[TASK DIRECTIONS] Copy nothing but the lines running from the one containing "How do I perform: Pick" through the end of the listing below. Drop the pictures.

[THE DATA]
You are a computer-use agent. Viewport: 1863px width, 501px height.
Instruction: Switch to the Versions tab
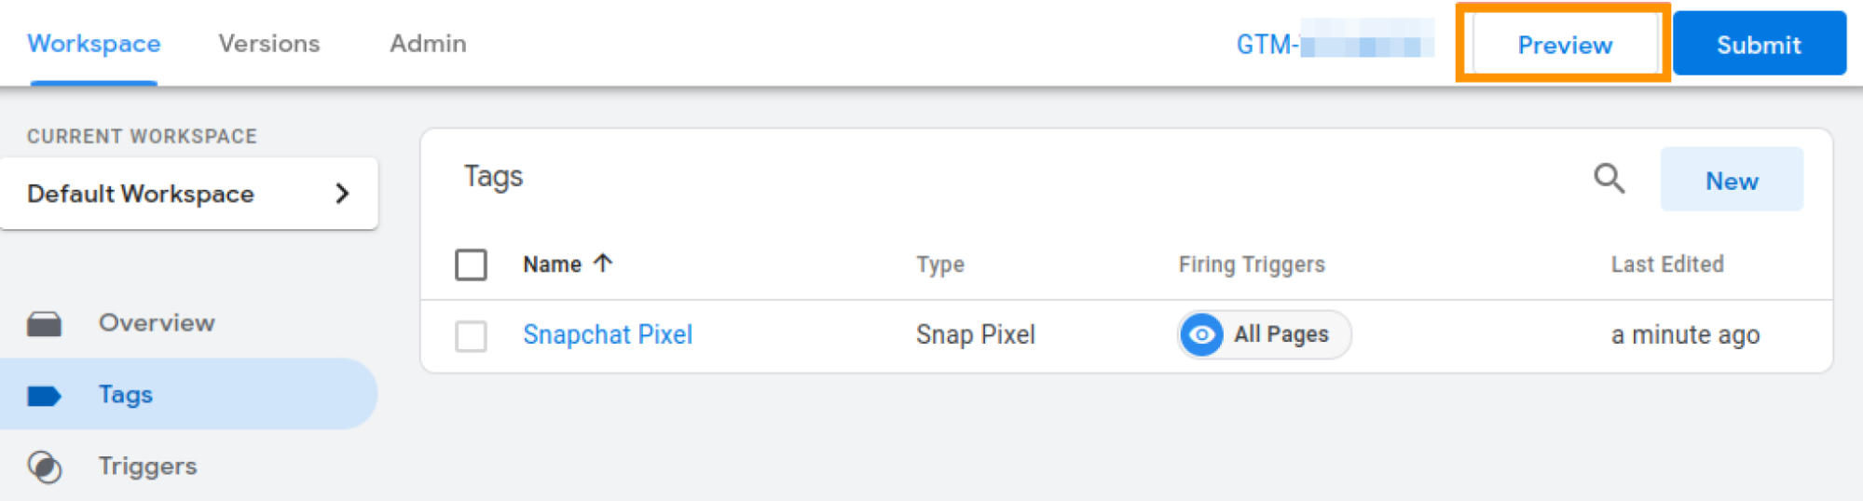268,44
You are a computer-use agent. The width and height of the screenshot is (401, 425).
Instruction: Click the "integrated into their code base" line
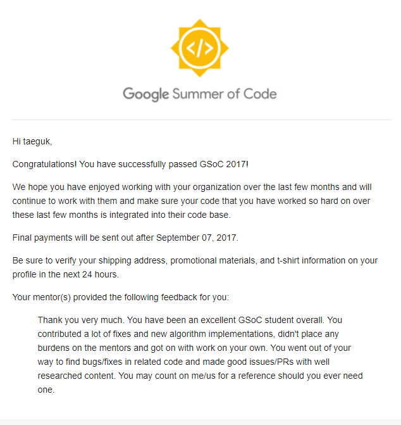point(121,215)
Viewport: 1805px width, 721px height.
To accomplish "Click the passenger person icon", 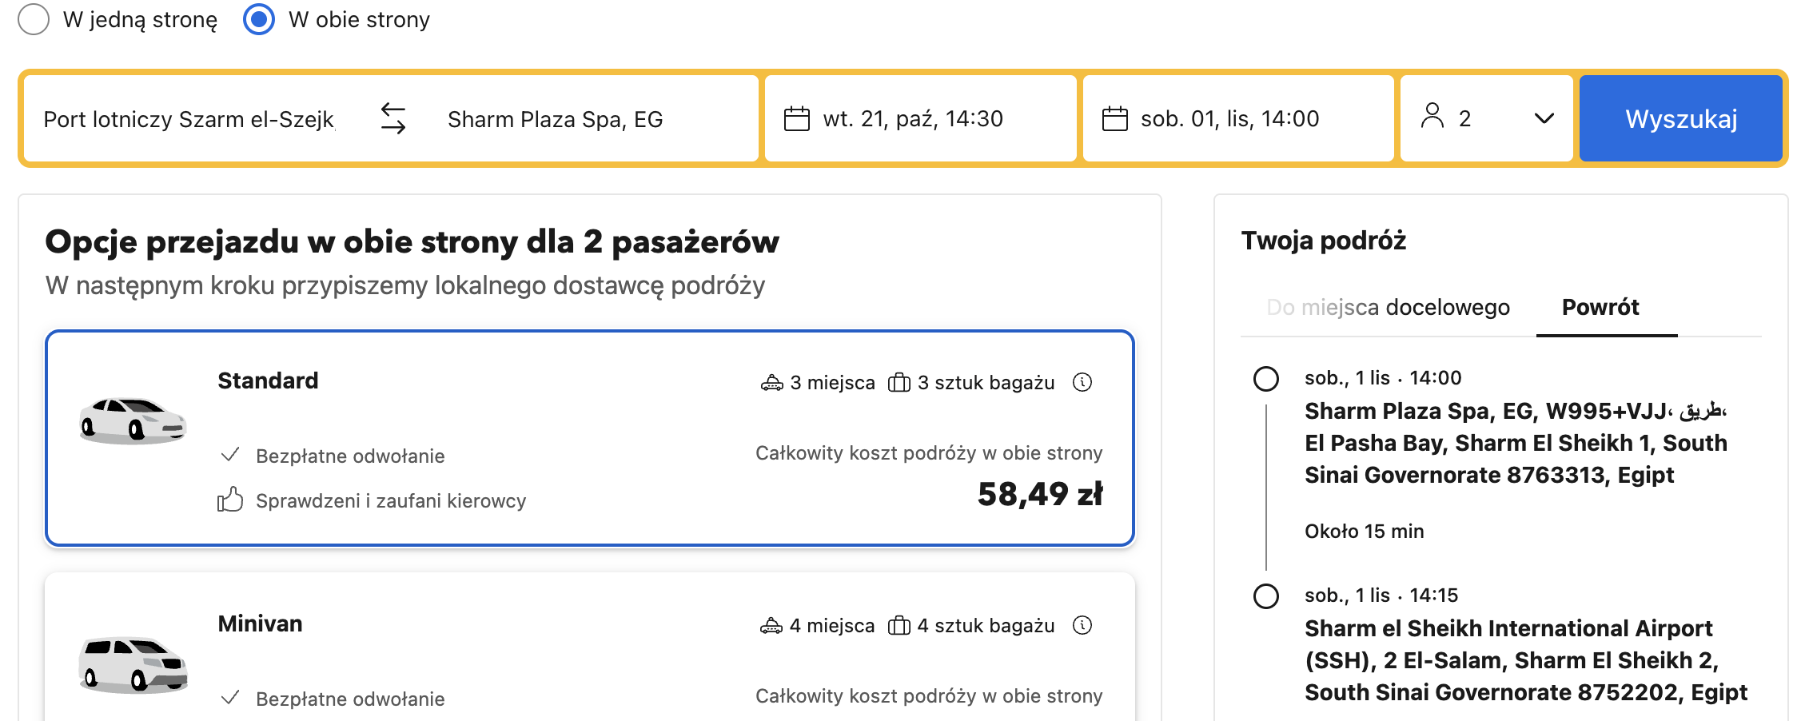I will tap(1432, 116).
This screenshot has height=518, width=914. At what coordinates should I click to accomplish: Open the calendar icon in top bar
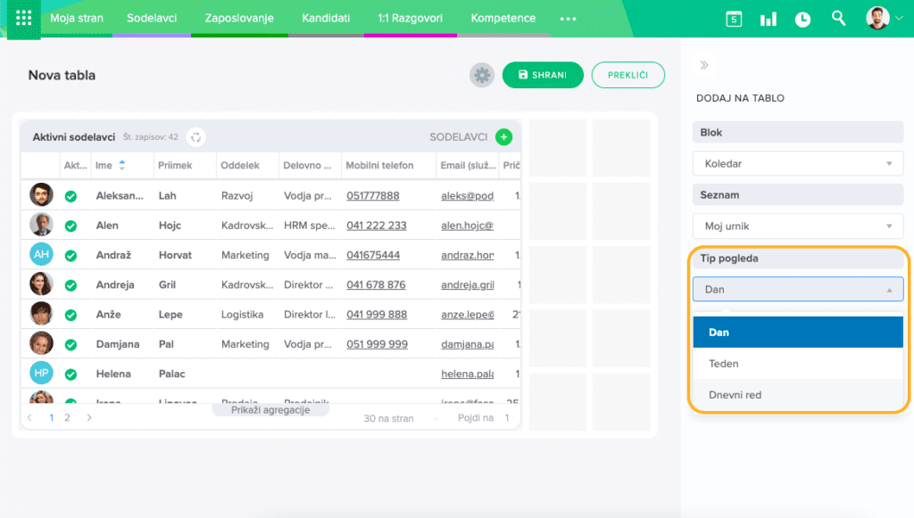734,19
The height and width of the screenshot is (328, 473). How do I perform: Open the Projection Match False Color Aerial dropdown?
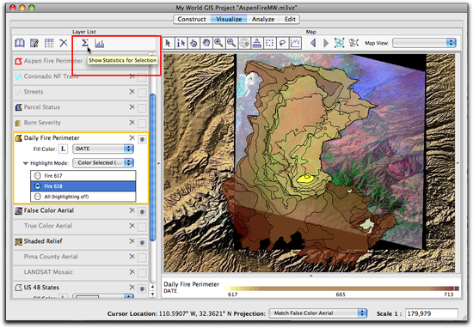point(318,313)
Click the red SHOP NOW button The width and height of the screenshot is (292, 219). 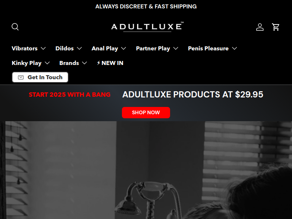[146, 112]
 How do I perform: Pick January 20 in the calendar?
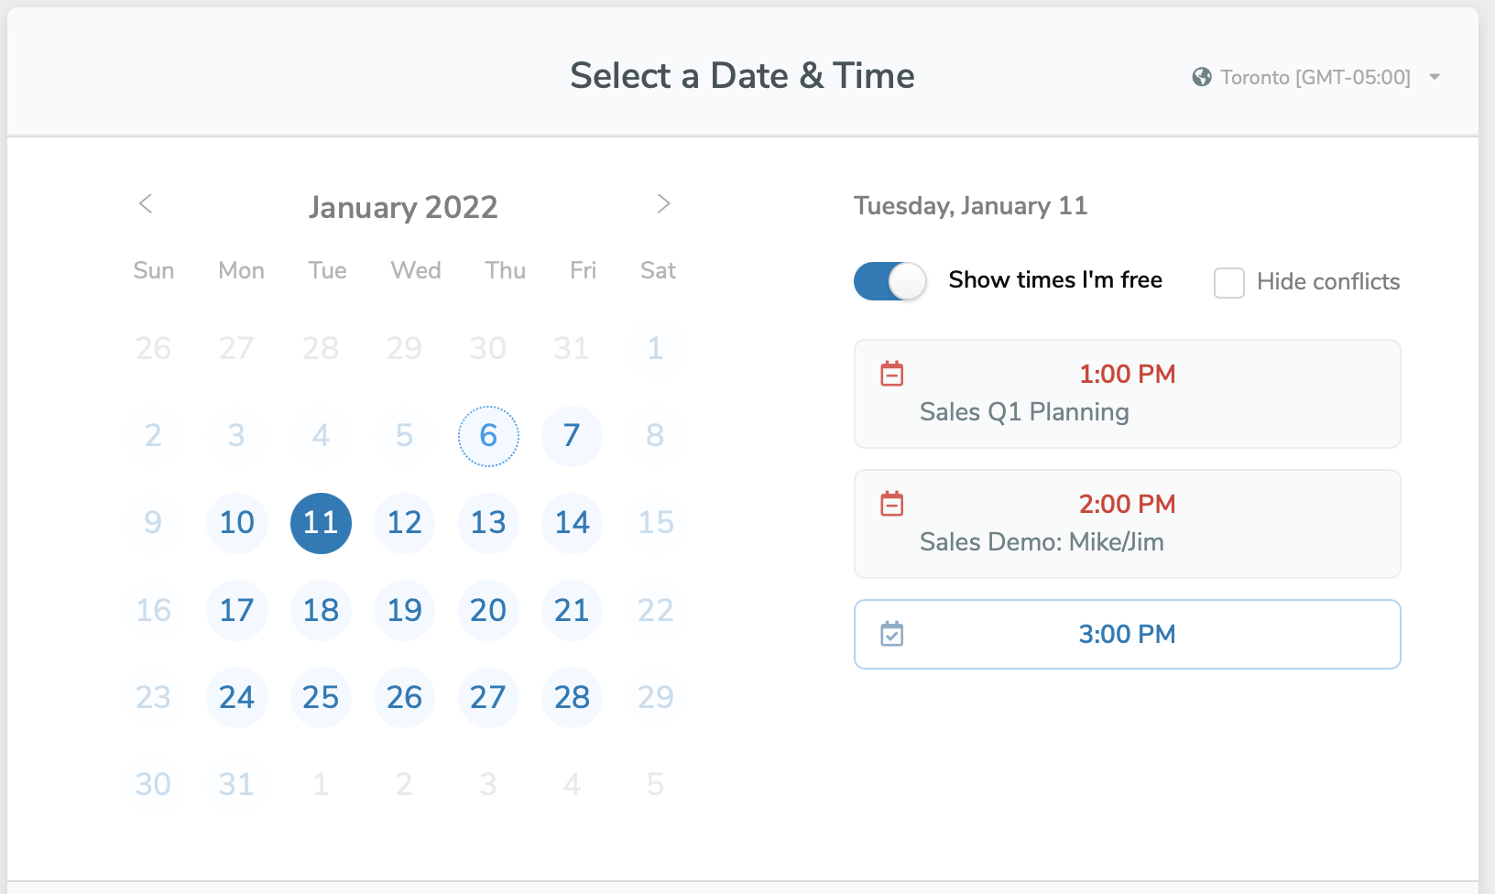[488, 611]
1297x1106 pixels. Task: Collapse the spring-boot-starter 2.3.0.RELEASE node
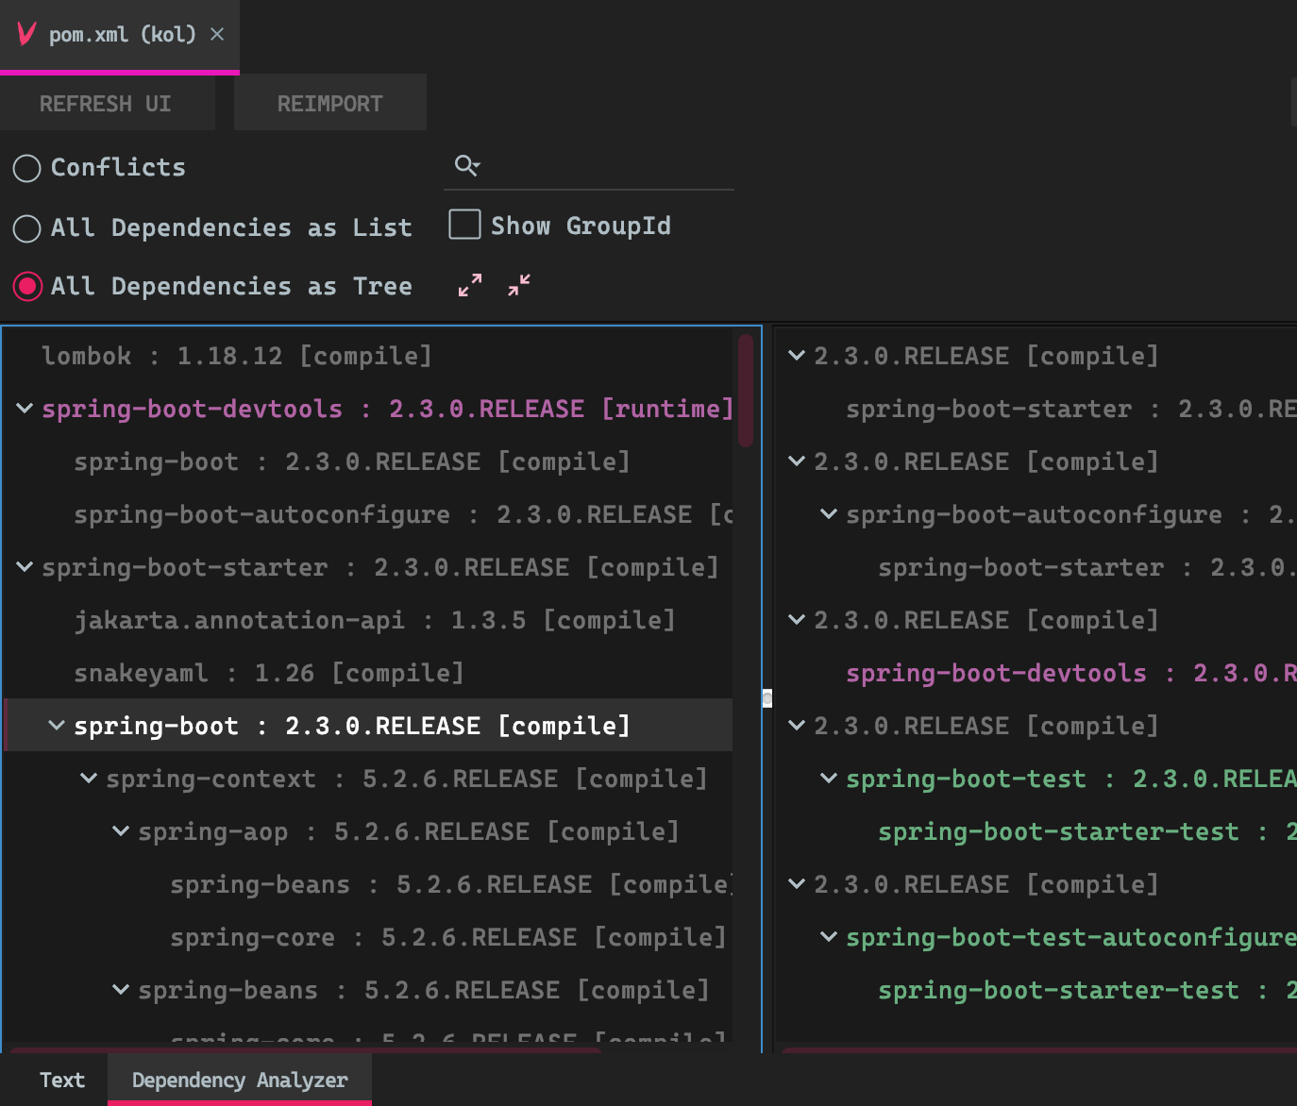pos(23,566)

[REPLY]
 How do I perform: Pick January 20 in the calendar?
[488, 611]
1297x1106 pixels. Task: Collapse the spring-boot-starter 2.3.0.RELEASE node
pos(23,566)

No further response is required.